As a part of our initial research, we implemented influence functions using LogIX. We plan to provide more

pre-implemented interpretability algorithms if there is a demand.

```python

# Build PyTorch DataLoader from saved log data

log_loader = run.build_log_dataloader()

with run(data_id=test_batch["input_ids"]):

    test_loss = model(test_batch)

    test_loss.backward()

test_log = run.get_log()

run.influence.compute_influence_all(test_log, log_loader) # Data attribution

run.influence.compute_self_influence(test_log) # Uncertainty estimation

```

Please check out [Examples](/examples) for more detailed examples!

## Features

Logs from neural networks are difficult to handle due to the large size. For example,

the size of the gradient of *each* training datapoint is about as large as the whole model. Therefore,

we provide various systems support to efficiently scale neural network analysis to

billion-scale models. Below are a few features that LogIX currently supports:

- **Gradient compression** (compression ratio: 1,000-100,000x)

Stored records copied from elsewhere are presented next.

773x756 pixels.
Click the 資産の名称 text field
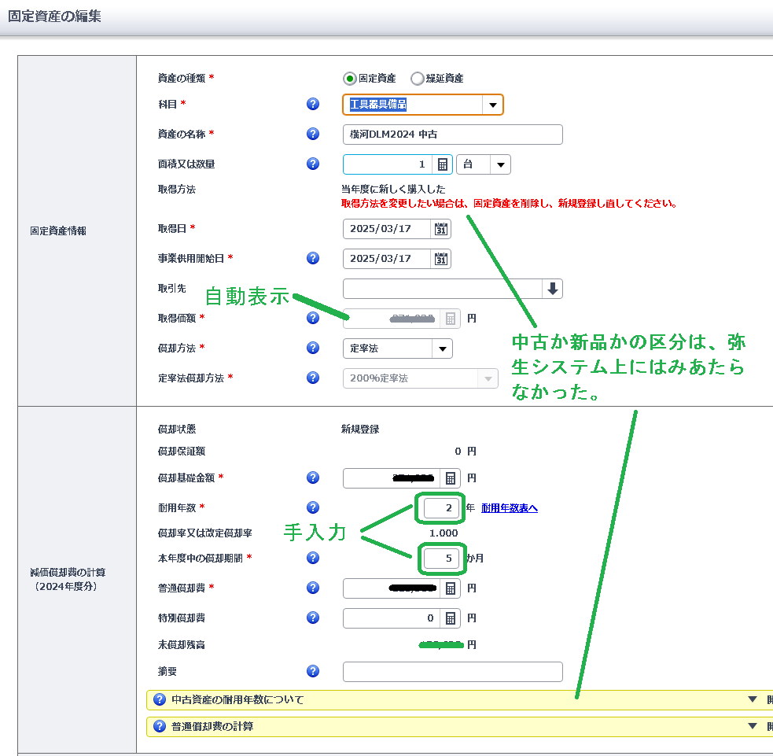click(453, 135)
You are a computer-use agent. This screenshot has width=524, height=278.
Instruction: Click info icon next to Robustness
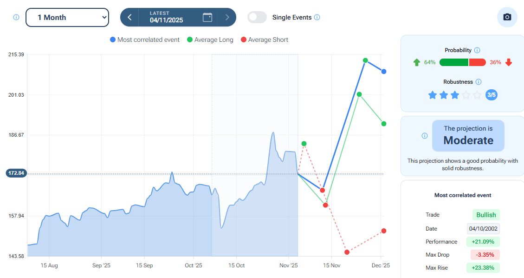pos(479,82)
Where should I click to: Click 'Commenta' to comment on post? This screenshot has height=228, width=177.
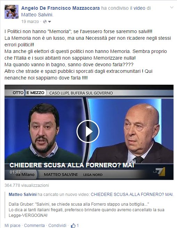34,225
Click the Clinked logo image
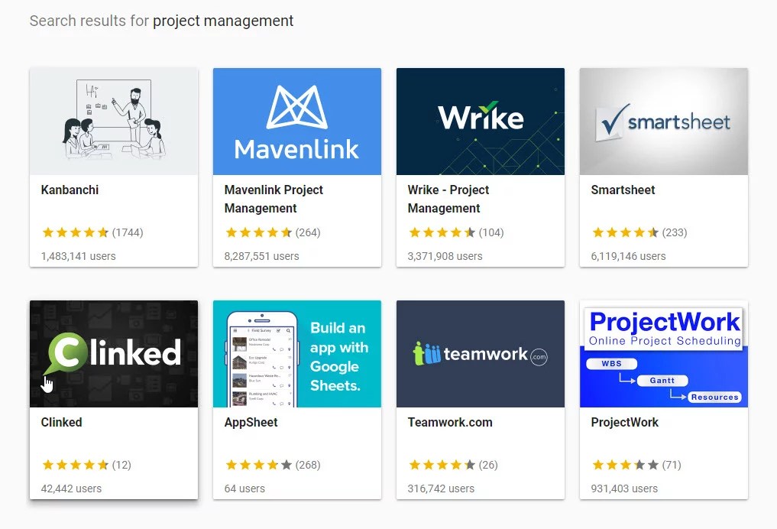 click(x=114, y=354)
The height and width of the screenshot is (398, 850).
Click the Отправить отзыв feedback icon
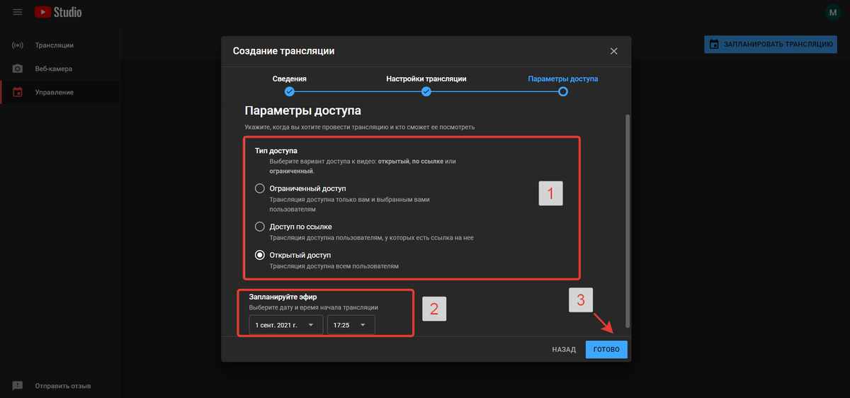[18, 386]
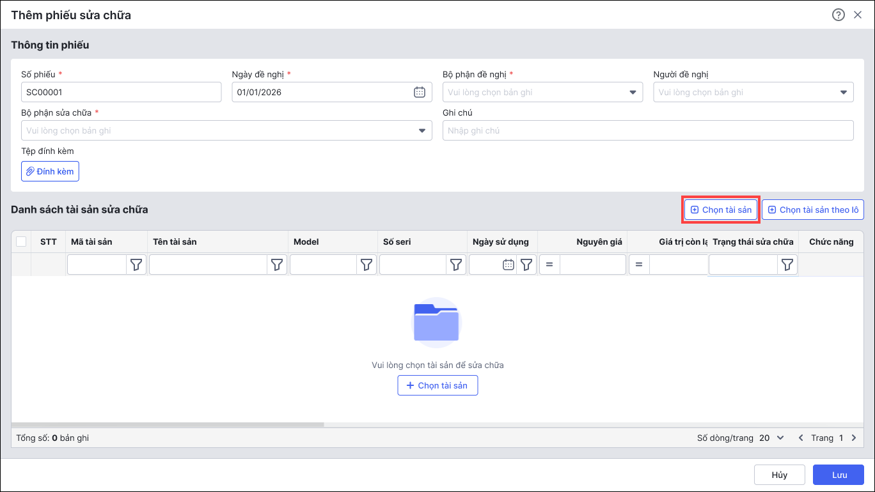This screenshot has height=492, width=875.
Task: Open the Số dòng/trang page size dropdown
Action: [771, 438]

- **Memory-map-based data IO**

- **CPU offloading of statistics**

## Compatability

| DistributedDataParallel| Mixed Precision| Gradient Checkpointing | torch.compile  | FSDP           |

|:----------------------:|:--------------:|:----------------------:|:-------------:|:--------------:|

| ✅                     | ✅             | ✅                    | ✅           |   ✅             |

## Contributing

We welcome contributions from the community. Please see our [contributing

guidelines](CONTRIBUTING.md) for details on how to contribute to LogIX.

## Citation

To cite this repository:

```

@article{choe2024your,

  title={What is Your Data Worth to GPT? LLM-Scale Data Valuation with Influence Functions},

  author={Choe, Sang Keun and Ahn, Hwijeen and Bae, Juhan and Zhao, Kewen and Kang, Minsoo and Chung, Youngseog and Pratapa, Adithya and Neiswanger, Willie and Strubell, Emma and Mitamura, Teruko and others},

  journal={arXiv preprint arXiv:2405.13954},

  year={2024}

}

```

## License

LogIX is licensed under the [Apache 2.0 License](LICENSE).